▶ [What is expected]:
Images within the entries are to be omitted; the remainder must be reproduced exactly.

▶ [Exercise inputs]:
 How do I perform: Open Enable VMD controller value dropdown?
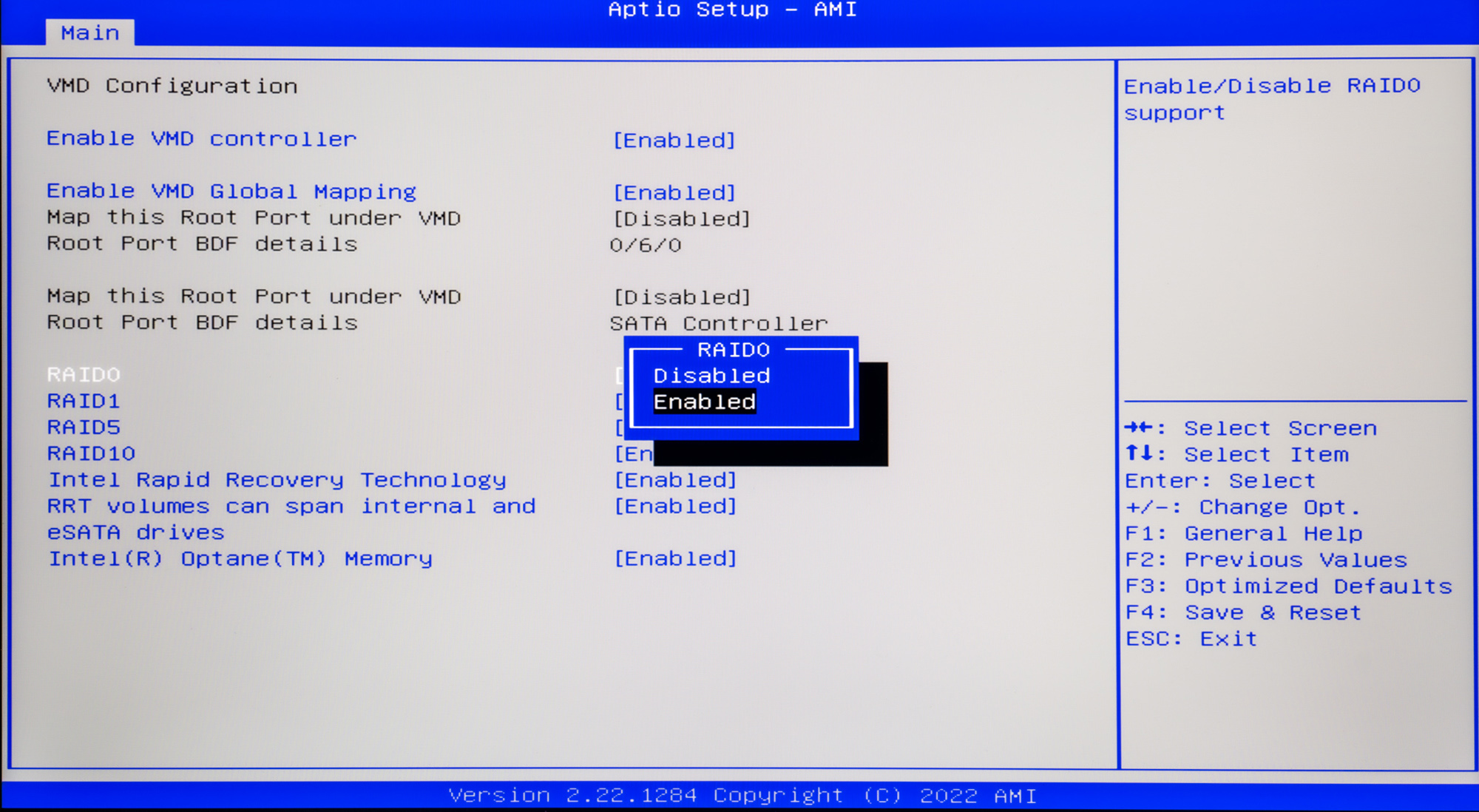pos(674,141)
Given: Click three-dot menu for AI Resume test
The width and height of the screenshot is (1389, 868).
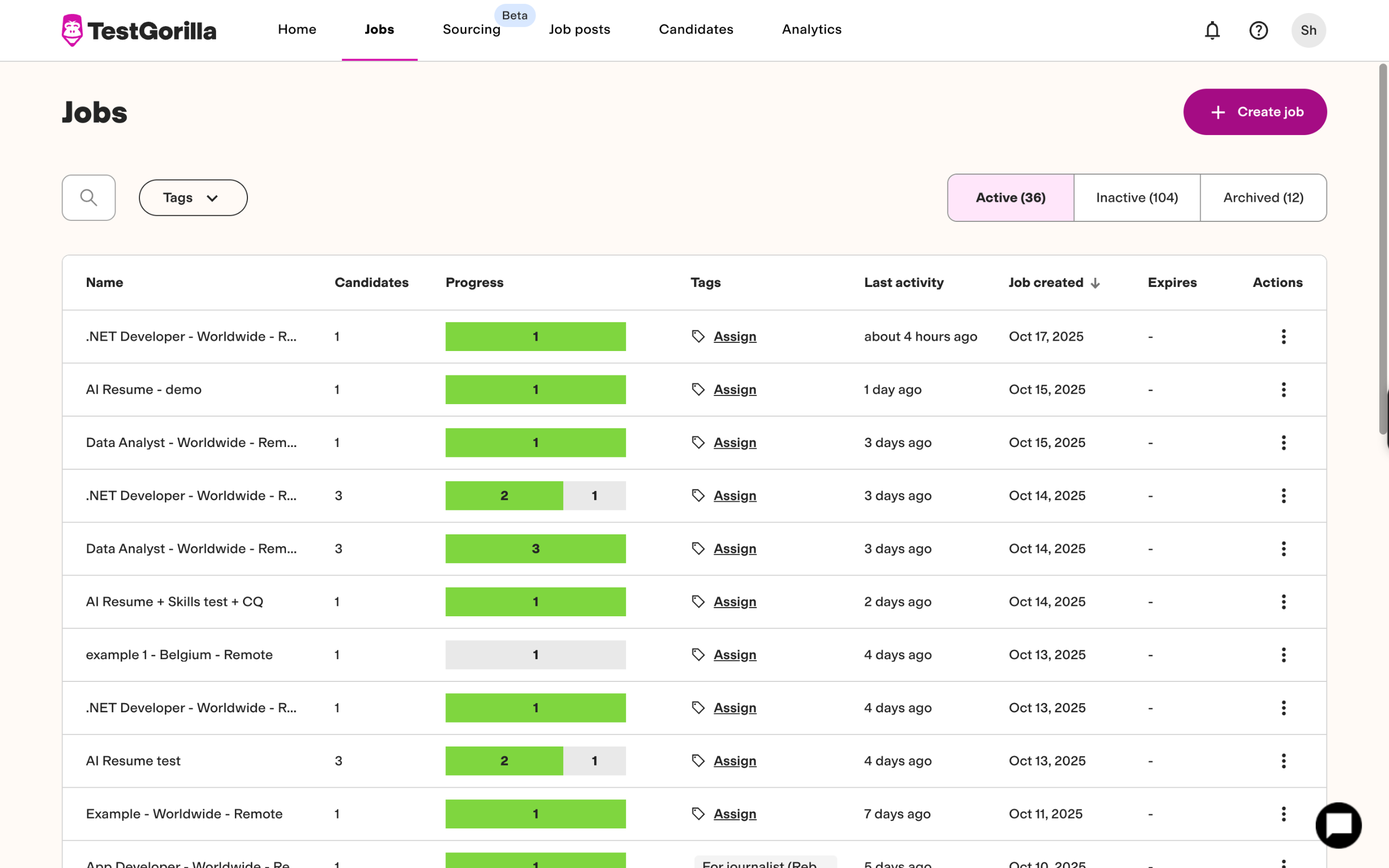Looking at the screenshot, I should [1283, 761].
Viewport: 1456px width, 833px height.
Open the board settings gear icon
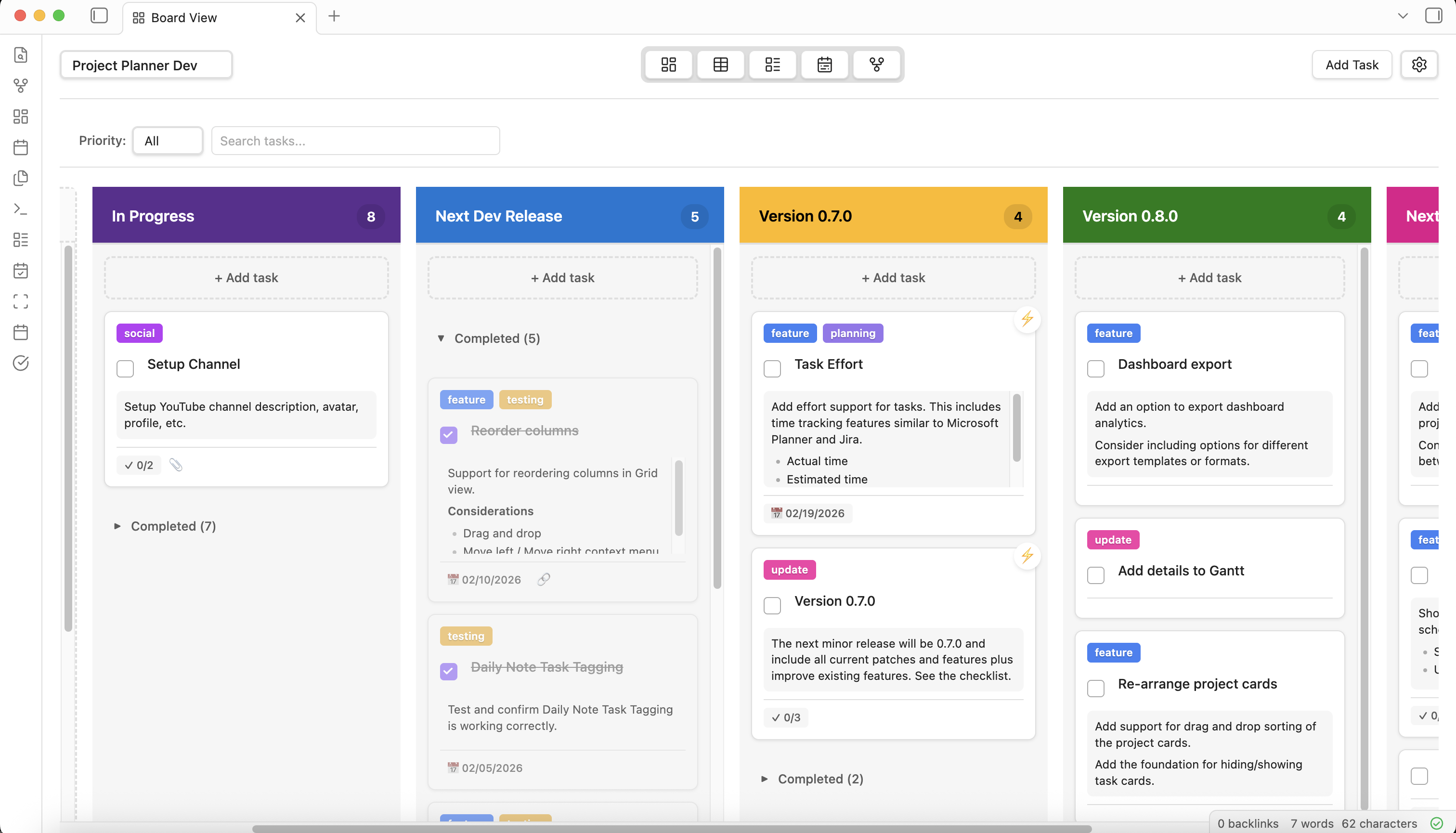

▶ [Reply to the exercise]:
 How do I perform: Open Enable VMD controller value dropdown?
pos(674,141)
Given: Click three-dot menu for AI Resume test
The width and height of the screenshot is (1389, 868).
Looking at the screenshot, I should [1283, 761].
Viewport: 1456px width, 833px height.
Open the board settings gear icon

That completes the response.